Credentials

Integration with Git

Git and DataLad can use each other’s credential system. Both directions are independent of each other and none is necessarily required. Either direction can be configured based on URL matching patterns. In addition, Git can be configured to always query DataLad for credentials without any URL matching.

Let Git query DataLad

In order to allow Git to query credentials from DataLad, Git needs to be configured to use the git credential helper delivered with DataLad (an executable called git-credential-datalad). That is, a section like this needs to be part of one’s git config file:

[credential "https://*.data.example.com"]
  helper = "datalad"

Note:

  • This most likely only makes sense at the user or system level (options –global`|–system` with git config), since cloning of a repository needs the credentials before there is a local repository.

  • The name of that section is a URL matching expression - see man gitcredentials.

  • The URL matching does NOT include the scheme! Hence, if you need to match http as well as https, you need two such entries.

  • Multiple git credential helpers can be configured - Git will ask them one after another until it got a username and a password for the URL in question. For example on macOS, Git comes with a helper to use the system’s keychain and Git is configured system-wide to query git-credential-osxkeychain. This does not conflict with setting up DataLad’s credential helper.

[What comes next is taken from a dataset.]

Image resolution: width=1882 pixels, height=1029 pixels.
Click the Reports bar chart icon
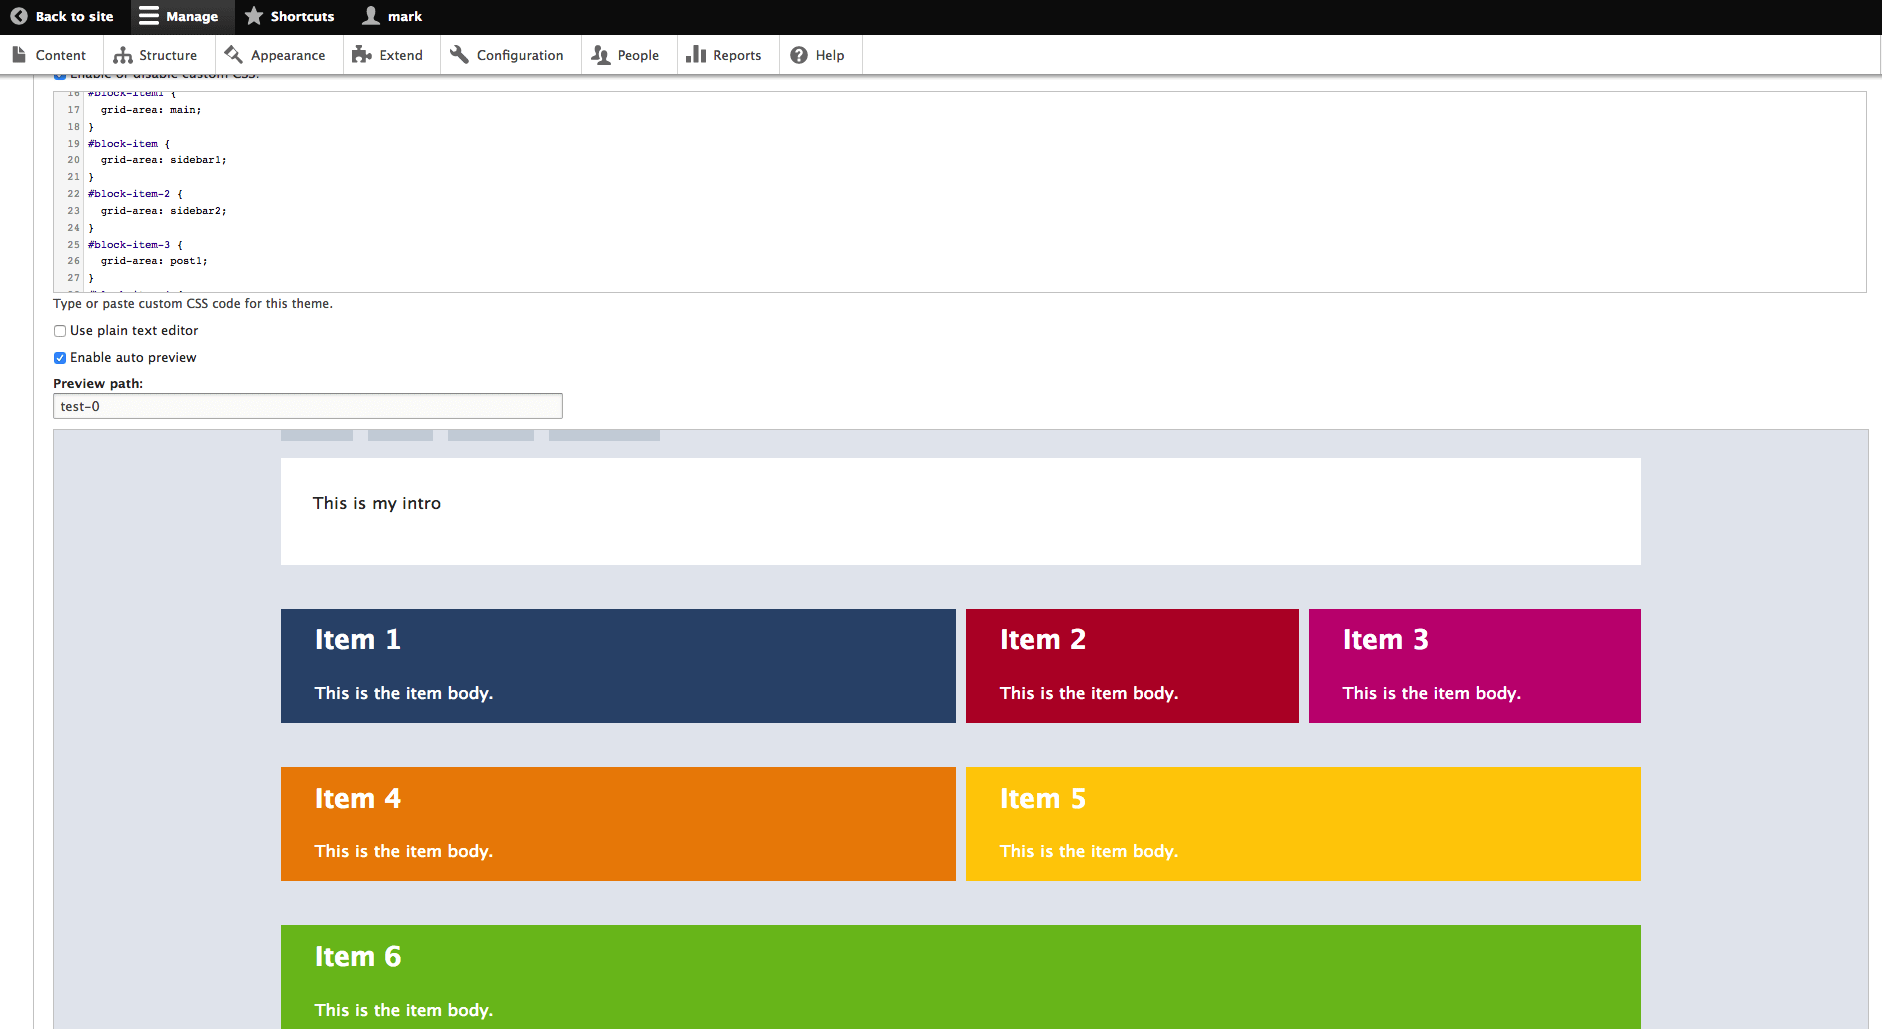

  • The example configuration requires git-credential-datalad to be in the path in order for Git to find it. Alternatively, the value of the helper entry needs to be the absolute path of git-credential-datalad.

  • In order to make Git always consider DataLad as a credential source, one can simply not specify any URL pattern (so it’s [credential] instead of [credential “SOME-PATTERN”])

Let DataLad query Git

The other way around, DataLad can ask Git for credentials (which it will acquire via other git credential helpers). To do so, a DataLad provider config needs to be set up:

[provider:data_example_provider]
  url_re = https://.*data\.example\.com
  authentication_type = http_basic_auth
  credential = data_example_cred
[credential:data_example_cred]
  type = git

Note:

  • Such a config lives in a dedicated file named after the provider name (e.g. all of the above example would be the content of data_example_provider.cfg, matching [provider:data_example_provider]).

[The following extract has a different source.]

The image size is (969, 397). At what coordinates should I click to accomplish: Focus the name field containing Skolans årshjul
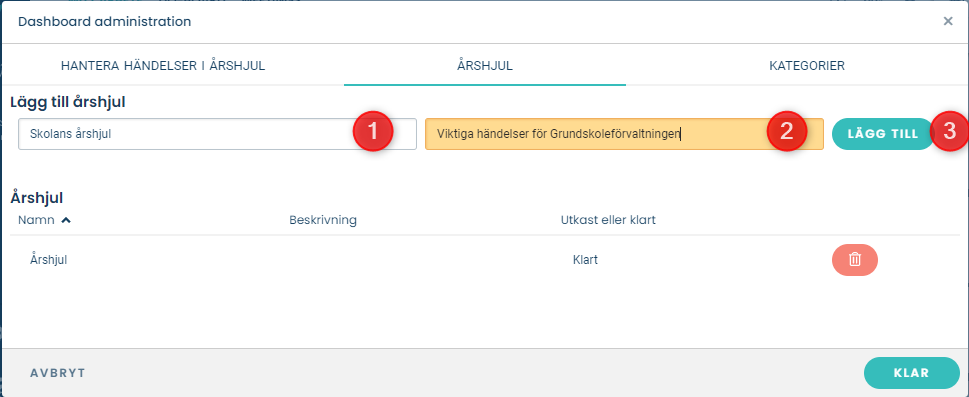click(218, 134)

  • Valid locations for these files are listed in Credential management.

  • In opposition to Git’s approach, url_re is a regular expression that matches the entire URL including the scheme.

  • The above is particularly important in case of redirects, as DataLad currently matches the URL it was given instead of the one it ultimately uses the credentials with.

  • The name of the credential section must match the credential entry in the provider section (e.g. [credential:data_example_cred] and credential = data_example_cred in the above example).

DataLad will prompt the user to create a provider configuration and respective credentials when it first encounters a URL that requires authentication but no matching credentials are found. This behavior extends to the credential helper and may therefore be triggered by a git clone if Git is configured to use git-credential-datalad. However, interactivity of git-credential-datalad can be turned off (see git-credential-datalad -h)

It is possible to end up in a situation where Git would query DataLad and vice versa for the same URL, especially if Git is configured to query DataLad unconditionally. git-credential-datalad will discover this circular setup and stop it by simply ignoring DataLad’s provider configuration that points back to Git.